Со двора вернулась его жена Эльна, красная от мороза, в белом переднике. И в обнимку с охапкой дров.
— У тебя какое-то дело к нам? — спросила она Борга, сама при этом встала
— Успею.
— Давай, я тут кое-что испекла, — сказала жена Лундберга.
— Пахнет очень вкусно, — отметил Борг. — Я за Филипсоном приехал.
— Вот как, — кивнула женщина. — Говорят, он очень странный стал, как его суд приговорил.
— Наверное, невесело ждать тюрьмы, — предположил констебль. — Так часто бывает. Четыре месяца — срок немалый. Как правило, люди нервничают еще до того, как приходится сесть.
— Даже жалко его как-то, — посетовала Эльна.
— Да ни черта подобного, — возразил Лундберг. — Думать надо было раньше.
Деревянным ножом он соскреб с тарелки все пюре до капельки.
— Я с тобой пойду туда к нему, — заявил Лундберг и облизал нож.
— Нет необходимости.
— Конечно нет. Но я все равно могу пойти.
— Не забудь, тебе в три часа за руль, — напомнила Эльна.
— Еще полно времени. Так долго это не займет.

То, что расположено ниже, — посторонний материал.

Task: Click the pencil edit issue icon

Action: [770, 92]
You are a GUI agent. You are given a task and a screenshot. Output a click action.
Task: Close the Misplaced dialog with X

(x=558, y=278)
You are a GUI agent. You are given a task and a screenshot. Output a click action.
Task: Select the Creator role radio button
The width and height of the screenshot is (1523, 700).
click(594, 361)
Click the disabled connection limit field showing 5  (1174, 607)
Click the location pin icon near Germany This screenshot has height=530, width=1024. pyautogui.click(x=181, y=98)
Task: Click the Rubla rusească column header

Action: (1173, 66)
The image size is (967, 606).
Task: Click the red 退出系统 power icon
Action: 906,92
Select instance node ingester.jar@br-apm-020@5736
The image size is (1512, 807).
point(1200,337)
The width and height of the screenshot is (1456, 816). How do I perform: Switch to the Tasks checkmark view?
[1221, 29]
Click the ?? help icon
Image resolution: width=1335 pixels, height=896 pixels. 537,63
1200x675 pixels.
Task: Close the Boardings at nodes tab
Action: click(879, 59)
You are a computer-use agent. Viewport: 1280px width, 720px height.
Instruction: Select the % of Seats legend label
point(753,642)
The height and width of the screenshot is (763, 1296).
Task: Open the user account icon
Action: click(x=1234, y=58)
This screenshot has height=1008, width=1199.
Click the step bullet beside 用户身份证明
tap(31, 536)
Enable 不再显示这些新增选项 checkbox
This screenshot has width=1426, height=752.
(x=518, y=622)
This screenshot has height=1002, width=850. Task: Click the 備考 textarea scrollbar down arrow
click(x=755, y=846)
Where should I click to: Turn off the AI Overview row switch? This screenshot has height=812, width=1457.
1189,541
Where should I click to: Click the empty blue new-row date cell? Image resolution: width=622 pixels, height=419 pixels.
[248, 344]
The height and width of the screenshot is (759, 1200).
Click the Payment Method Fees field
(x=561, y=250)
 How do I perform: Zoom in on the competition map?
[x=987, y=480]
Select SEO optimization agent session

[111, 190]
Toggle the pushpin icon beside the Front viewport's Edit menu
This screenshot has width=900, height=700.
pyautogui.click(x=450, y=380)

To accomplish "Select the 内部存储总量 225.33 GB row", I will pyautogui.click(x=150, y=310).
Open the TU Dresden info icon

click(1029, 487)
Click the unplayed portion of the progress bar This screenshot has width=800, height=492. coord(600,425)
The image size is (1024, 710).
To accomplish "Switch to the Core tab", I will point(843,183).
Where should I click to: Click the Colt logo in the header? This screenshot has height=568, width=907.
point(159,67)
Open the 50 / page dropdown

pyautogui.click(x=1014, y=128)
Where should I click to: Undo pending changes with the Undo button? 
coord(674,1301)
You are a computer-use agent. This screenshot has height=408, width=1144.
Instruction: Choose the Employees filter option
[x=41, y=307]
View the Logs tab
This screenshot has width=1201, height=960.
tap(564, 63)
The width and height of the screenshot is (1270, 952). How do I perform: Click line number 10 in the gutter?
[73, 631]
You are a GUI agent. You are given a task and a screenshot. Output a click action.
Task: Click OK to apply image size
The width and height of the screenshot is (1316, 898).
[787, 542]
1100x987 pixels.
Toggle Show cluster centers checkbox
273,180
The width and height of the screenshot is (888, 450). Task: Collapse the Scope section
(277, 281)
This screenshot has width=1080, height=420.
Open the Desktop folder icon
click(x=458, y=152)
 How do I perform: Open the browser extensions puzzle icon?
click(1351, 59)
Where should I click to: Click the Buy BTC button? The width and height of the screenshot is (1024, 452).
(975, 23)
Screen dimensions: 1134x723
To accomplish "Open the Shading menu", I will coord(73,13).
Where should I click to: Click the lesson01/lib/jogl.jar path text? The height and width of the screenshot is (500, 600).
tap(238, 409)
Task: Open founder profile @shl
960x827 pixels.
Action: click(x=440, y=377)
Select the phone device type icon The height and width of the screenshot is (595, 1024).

— Да, мне надо с ним сесть на поезд в полтретьего, — сказал Борг.
Они открыли входную дверь и съежились от потянувшегося внутрь ледяного воздуха. По дороге снег ныл под подошвами их сапог, а следы от лошадиных копыт на пути торчали мерзлыми колдобинами.
— Я подумал, что нет смысла ехать на машине, когда тут пройти всего ничего, — оправдывался Лундберг. — Знаешь, возможно, с этим Филипсоном будет не так-то просто.
— Ты о чем?
— У него пушка.
— И у тебя есть пушка. Что в этом необычного?
— Мне ребята на лесопилке рассказали. Он у них ружье взял.
— Вот повезло, — возмутился Борг. — А кто их просил давать?
— Он им сказал, что собирается зайцев пострелять. Это просто дробовик. Но все же.
Дом Филипсона был виден издалека. Снизу у склона лесистого холма, на котором он стоял, маячила прогалина. Верхняя часть дома белела на фоне елей, а его нижняя часть казалась серой возле белого снега.
— Он так и живет на втором этаже? — поинтересовался констебль. Борг натянул цигейковую шапку поглубже на голову и, не снимая перчаток, постарался полностью закрыть уши.
— Да.
— А жильцы какие-нибудь есть у него сейчас? — При этом Борг засунул руки в карманы полушубка. В правом у него лежал пистолет.
— Нет, после суда у него жильцов нет.
Они прошли через двор и поднялись на крыльцо, констебль потянул латунную ручку входной двери. Заперто. В кармане кожаная перчатка нагрелась и чуть не прилипла к ледяному металлу. Констебль постучал так сильно, что стекла в переплетах двери затряслись.
Они немного подождали. Из дома не доносилось ни звука, стекло в двери с внутренней стороны было заклеено красной клетчатой бумагой, которая по бокам слегка отошла. Однако все равно ничего разглядеть было нельзя. Они снова стали колотить в дверь; потом еще подождали. Лундберг топал замерзшими ногами по крыльцу так бойко, что в щелях между досками хрустел лед.
— Для такого мороза ботинки слишком тесные, — пожаловался он. Влезает только одна пара шерстяных носков.
— И ты в одних этих ботинках водишь машину?